Certo è che, anche per chi crede nel dogma della riservatezza, non può non vacillare guardando i piatti della bilancia: da un lato abbiamo la privacy e dall’altro il coronavirus.
Cediamo la privacy per sconfiggere il virus e limitare per quanto possibile la crisi economica oppure cerchiamo di battere la minaccia a suon di quarantene e divieti?
Probabilmente fino a qualche settimana fa non avremmo esitato a ribadire l’importanza di non cedere ma oggi è difficile a dirsi.
Forse, come spesso accade, la soluzione potrebbe essere una via di mezzo: rendere accessibili i dati a taluni soggetti accuratamente selezionati, individuando specifiche regole di ingaggio (magari contenute in accordi di nomina a responsabile esterno del trattamento).
In quest’ottica sarebbe possibile omettere alcuni dati, permettendo comunque alla collettività di raggiungere il medesimo fine. A nessuno del resto interessa sapere il nome, il peso, l’altezza di una persona infetta. Interessa invece sapere se un soggetto infetto è stato nella zona “x” di una qualsiasi città o paese, così da permettere ai cittadini di evitarla nonché alle autorità di agire individuando potenziali altri infetti e, in un secondo momento, sanificando il tutto.

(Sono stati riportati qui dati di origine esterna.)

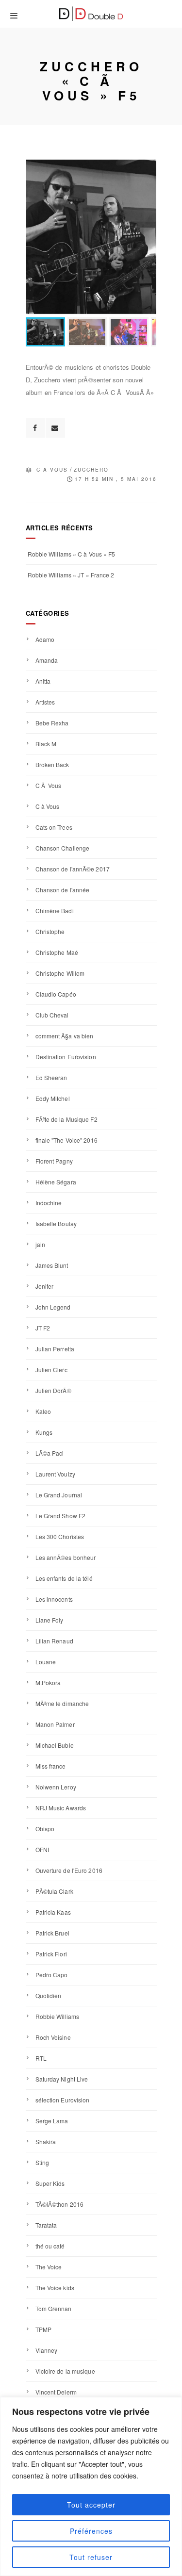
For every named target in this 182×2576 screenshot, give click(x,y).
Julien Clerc (51, 1369)
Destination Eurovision (65, 1056)
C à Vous (52, 469)
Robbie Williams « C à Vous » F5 (72, 554)
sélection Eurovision (62, 2100)
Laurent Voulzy (55, 1474)
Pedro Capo (51, 1974)
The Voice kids (54, 2287)
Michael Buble (54, 1745)
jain (40, 1244)
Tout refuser (91, 2557)
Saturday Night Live (61, 2079)
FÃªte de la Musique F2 (66, 1119)
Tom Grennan (53, 2308)
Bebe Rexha (52, 723)
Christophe (50, 931)
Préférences (91, 2531)
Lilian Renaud (54, 1641)
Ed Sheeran (51, 1077)
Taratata (46, 2225)
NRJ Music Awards (60, 1808)
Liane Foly (49, 1620)
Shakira (45, 2141)
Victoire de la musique (65, 2371)
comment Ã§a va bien (64, 1036)
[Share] (35, 428)
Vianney (46, 2350)
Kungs (44, 1432)
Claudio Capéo (55, 994)
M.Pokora (48, 1682)
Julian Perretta (55, 1349)
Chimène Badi (54, 910)
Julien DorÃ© (53, 1390)
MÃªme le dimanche (62, 1703)
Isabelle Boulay (56, 1223)
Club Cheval (52, 1015)
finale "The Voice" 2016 (66, 1140)
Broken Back (52, 764)
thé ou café (50, 2246)
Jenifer (44, 1286)
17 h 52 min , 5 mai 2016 (116, 479)
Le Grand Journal (59, 1495)
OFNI (42, 1849)
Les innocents (54, 1599)
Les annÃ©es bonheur (65, 1557)
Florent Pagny (54, 1161)
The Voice (48, 2267)
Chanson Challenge (62, 848)
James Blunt (51, 1265)
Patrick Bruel (52, 1933)
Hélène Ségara (55, 1182)
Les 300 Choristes (59, 1536)
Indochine (48, 1202)
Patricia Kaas (53, 1912)
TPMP (43, 2329)
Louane (45, 1661)
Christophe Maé (56, 952)
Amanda (46, 660)
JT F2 (42, 1328)
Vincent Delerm (56, 2392)
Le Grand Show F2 (60, 1515)
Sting (42, 2162)
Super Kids (50, 2183)
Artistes (45, 702)
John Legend (53, 1307)
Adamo (45, 639)
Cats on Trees (53, 827)
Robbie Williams (57, 2016)
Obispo (45, 1828)
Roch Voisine (53, 2037)
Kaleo (43, 1411)
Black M (46, 743)
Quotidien (48, 1995)
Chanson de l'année (62, 890)
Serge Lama (51, 2121)
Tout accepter (91, 2505)
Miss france (50, 1766)
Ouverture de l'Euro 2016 (68, 1870)
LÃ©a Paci (49, 1453)
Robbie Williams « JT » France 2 (71, 575)
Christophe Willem (60, 973)
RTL (41, 2058)
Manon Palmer (55, 1724)
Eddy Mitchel (52, 1098)
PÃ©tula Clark (54, 1891)
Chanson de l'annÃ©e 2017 (72, 869)
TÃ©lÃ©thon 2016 (59, 2204)
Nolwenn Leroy (55, 1787)
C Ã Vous (48, 785)
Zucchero (91, 469)
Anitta (43, 681)
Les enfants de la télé (64, 1578)
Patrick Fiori (51, 1954)
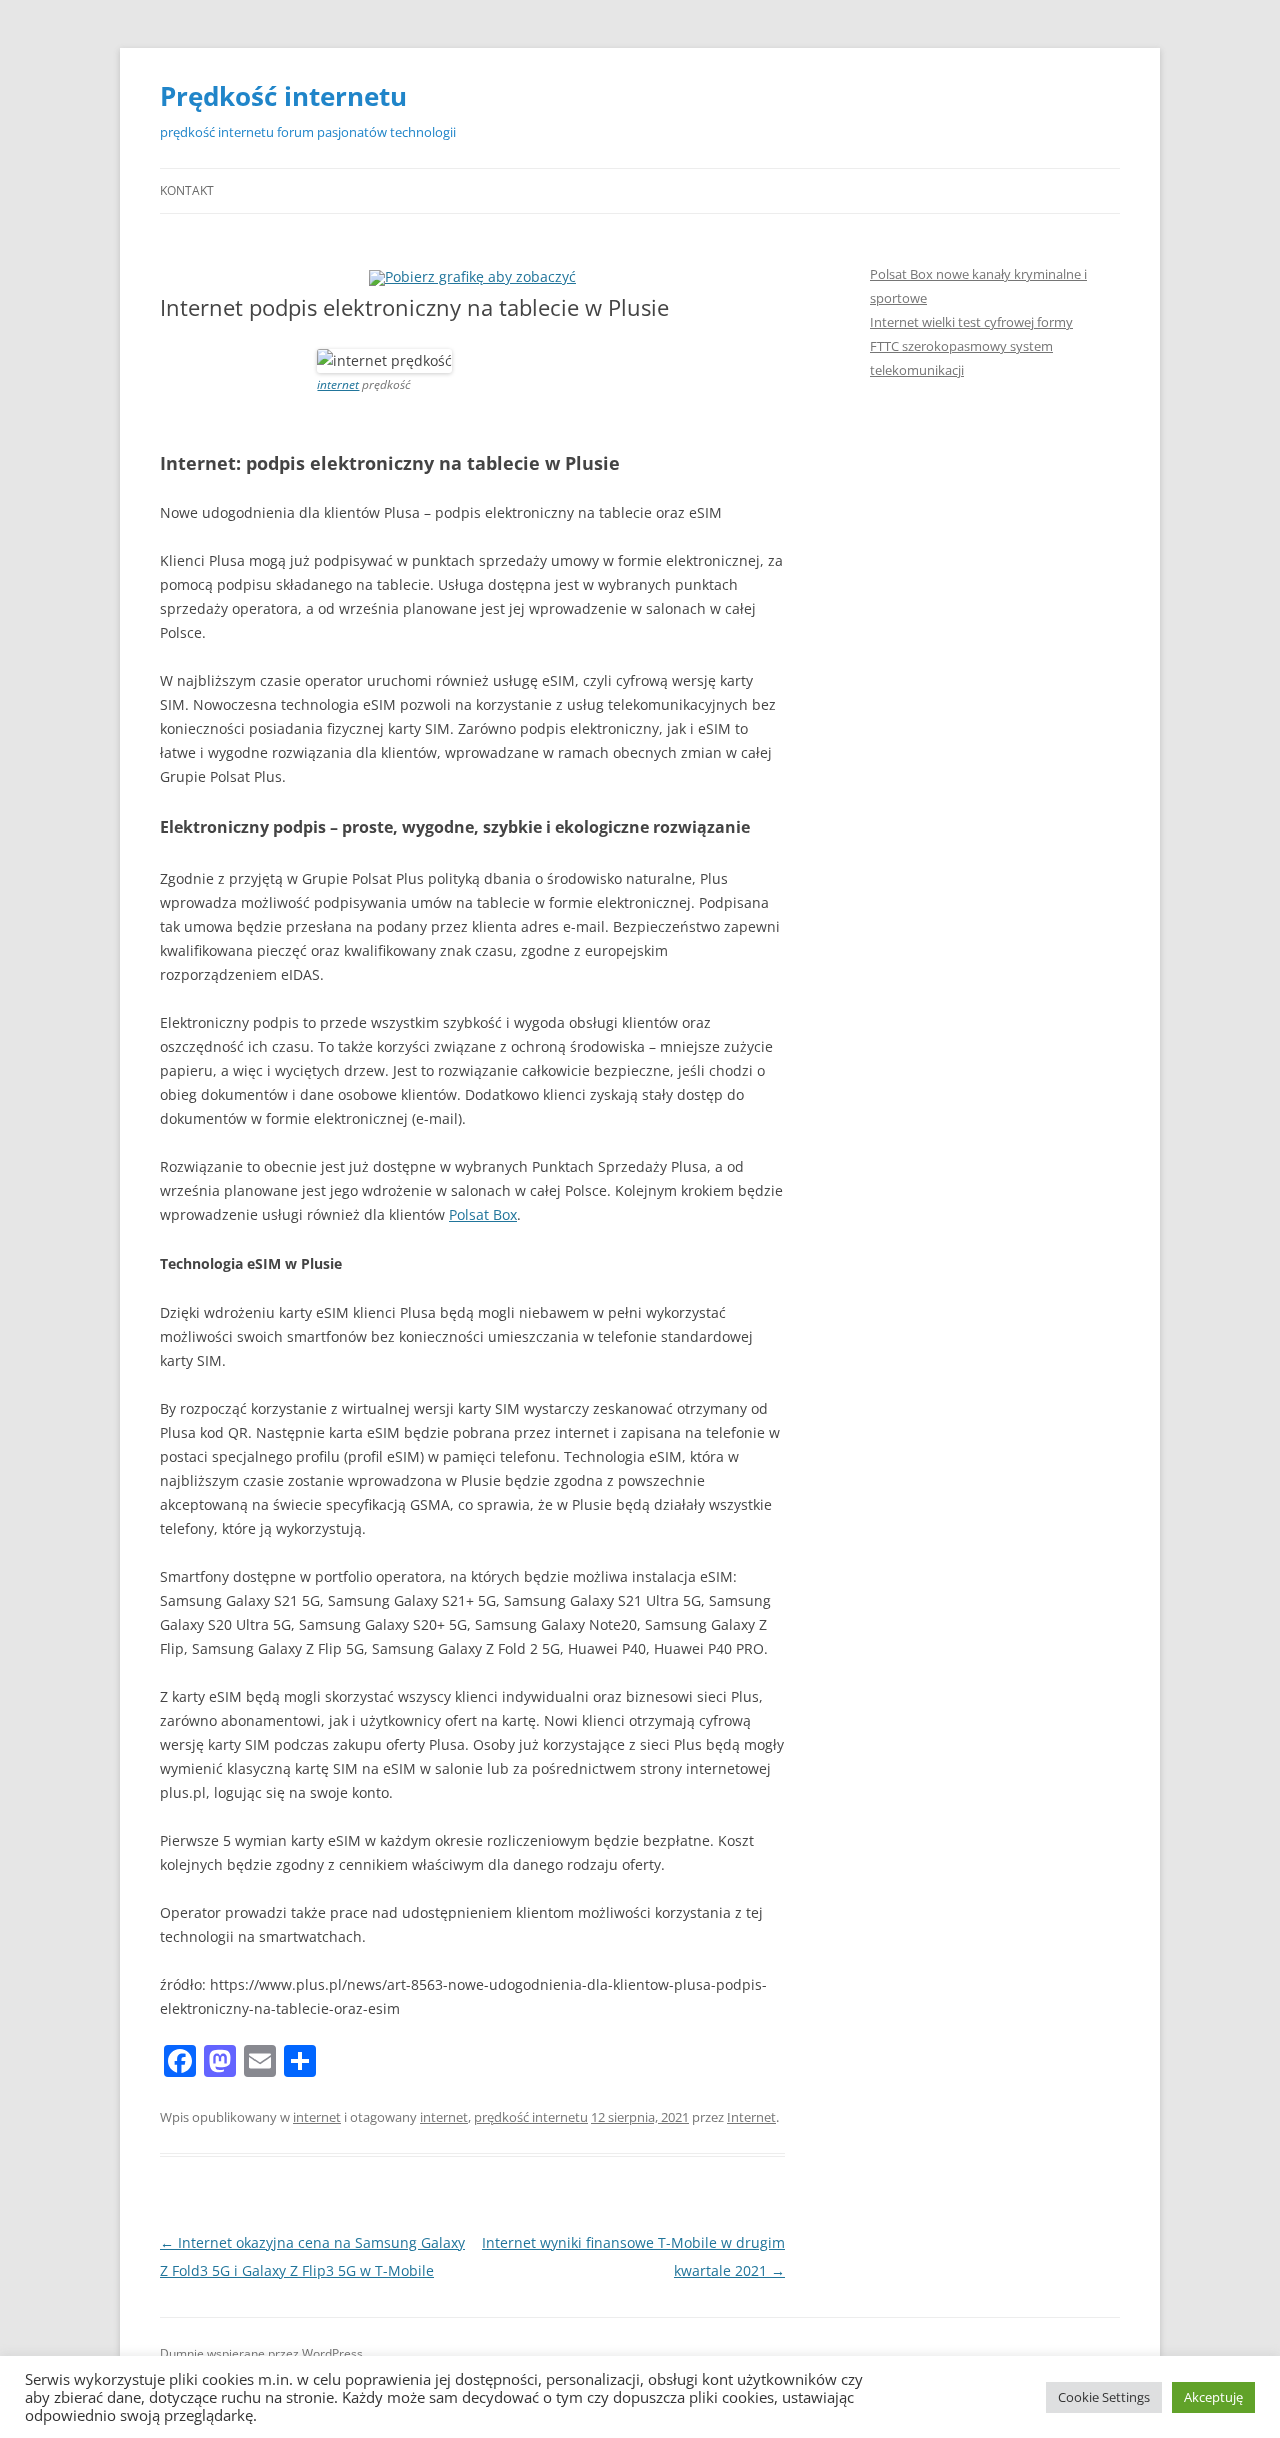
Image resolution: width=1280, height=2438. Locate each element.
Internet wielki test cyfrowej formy (971, 322)
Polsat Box (483, 1214)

Questa potrebbe essere una soluzione compatibile con il principio di minimizzazione di cui al GDPR, ma non solo. Nell’eventualità in cui l’emergenza dovesse perdurare, permetterebbe alle persone di tornare a vivere una vita normale o quasi, di andare per negozi, di camminare vicini e di fare tutte quelle cose che fino a poco fa erano normali e che ora non sono concesse.
Insomma, anche nella peggiore delle ipotesi (che alcuni pessimisti già avanzano), se questo fosse il nuovo status quo, una simile app, utilizzata in modo corretto, permetterebbe di gestire la vita quotidiana evitando misure drastiche come quelle che il nostro Governo si è trovato costretto ad adottare.
In conclusione, dall’esempio coreano possiamo imparare tanto, ma è necessario adattare il modello a quelli che sono i principi del nostro ordinamento, trovando un corretto bilanciamento tra rispetto della privacy e salvaguardia della salute di tutti.